Although the formal garden was't impressive...


Impressive Scots pine trees! One of them is the UK's tallest Scots pine at 131ft (40m).



The house sat on a sandstone crag, looking over the Debdon Burn. I liked hopping up on the long rock steps to the house.





The exterior of the mansion is a mix and match of various styles and elements: gables, crenellations, Tudor chimneystacks, Gothic arches and mullioned windows.



The house was a showcase of Armstrong's rich life and the family's massive collection of contemporary British art, furniture, ceramics and natural history. The inside self-tour started with a kitchen on the ground floor.


Dining Room.


Library.


Japanese Room! The room was dedicated in the 20th century by the 3rd Baron Armstrong of Bamburgh and Cragside to store gifts from East Asian guests to Cragside, particularly, the Japanese elite. Interesting!

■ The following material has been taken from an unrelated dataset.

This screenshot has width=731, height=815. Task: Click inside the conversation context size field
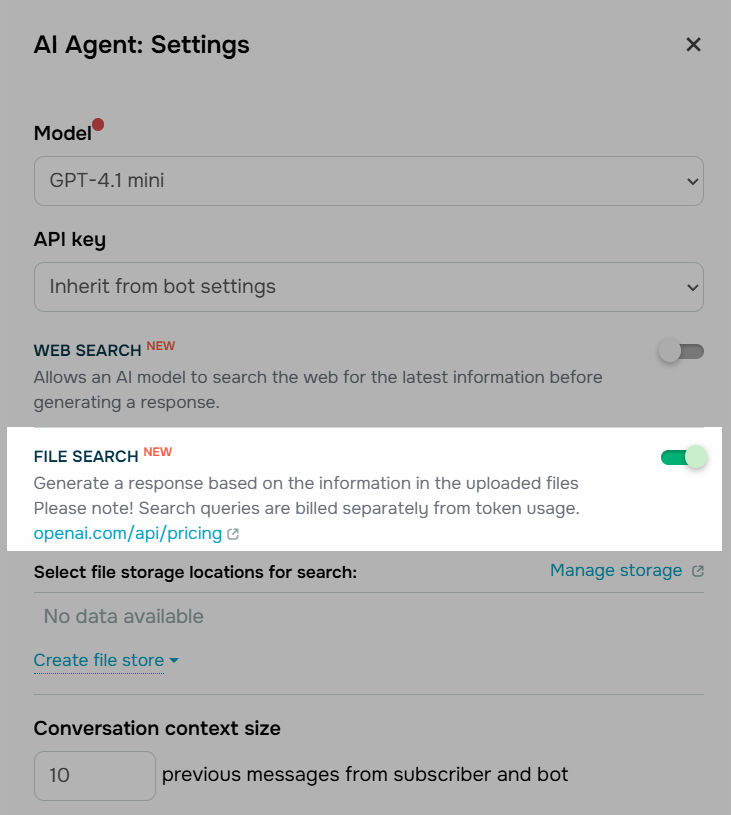pyautogui.click(x=94, y=775)
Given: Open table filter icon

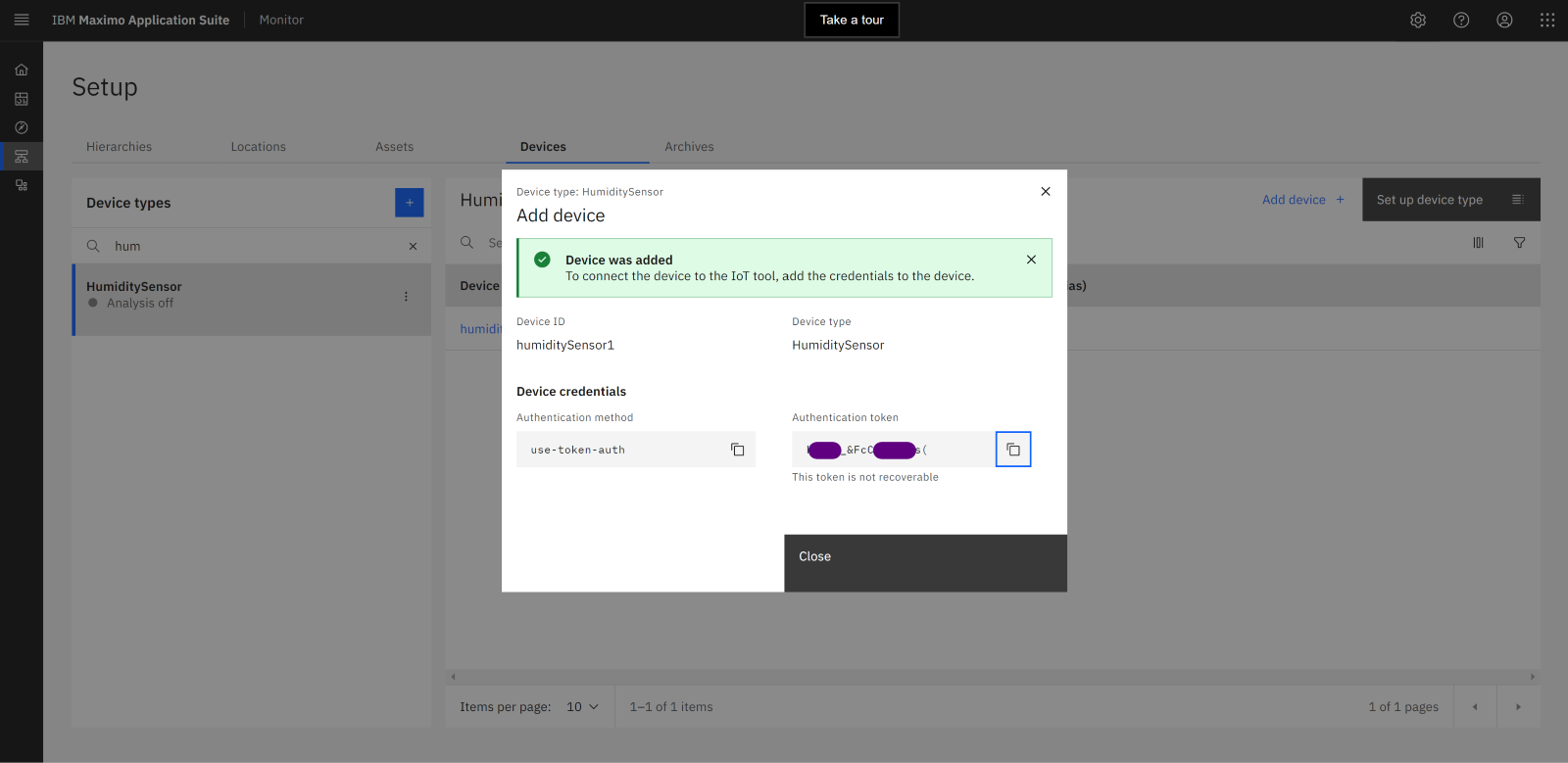Looking at the screenshot, I should pyautogui.click(x=1519, y=243).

The tiles and stained glasses at the corridor and staircase were charming.



Gallery on the first floor.  


Drawing Room! The centerpiece of the room was the 6 meter high and 10 tonne colossal marble fireplace that consists of a deep inglenook. We have never seen a walk-in fireplace like that.


When I saw a photo on the table, I thought he looked familiar... Of course, our Former Emperor of Japan who recently reigned as the 125th emperor! The photo was from when he was young and the Crown Prince. In 1953, he visited England to attend the coronation of Elizabeth Ⅱ as the proxy of the Emperor Showa in 1953 and stayed at Cragside for a week. Apparently he gifted the signed photo to the Armstrongs at that time.


After the house tour, we explored a part of the extensive woodland. It would need more than a day to cover the entire woodland. Rhododendrons were blooming everywhere. The pink-purple color brightened the hiking trails cheerfully.




After a good uphill walk, we got to Nelly's Moss Lakes.


We wondered in the Wizard-guarded rhododendron labyrinth for a while, looking for animal silhouettes. When flying bugs started bothering me too much, we escaped from the labyrinth although we have't found all silhouettes yet.


We walked back to the house. As seen from above, the house structure looked pretty complex. 



Cragside was very enhancing. It could be the best place we visited during the trip. We went back to Alnwick to have a late lunch/early dinner.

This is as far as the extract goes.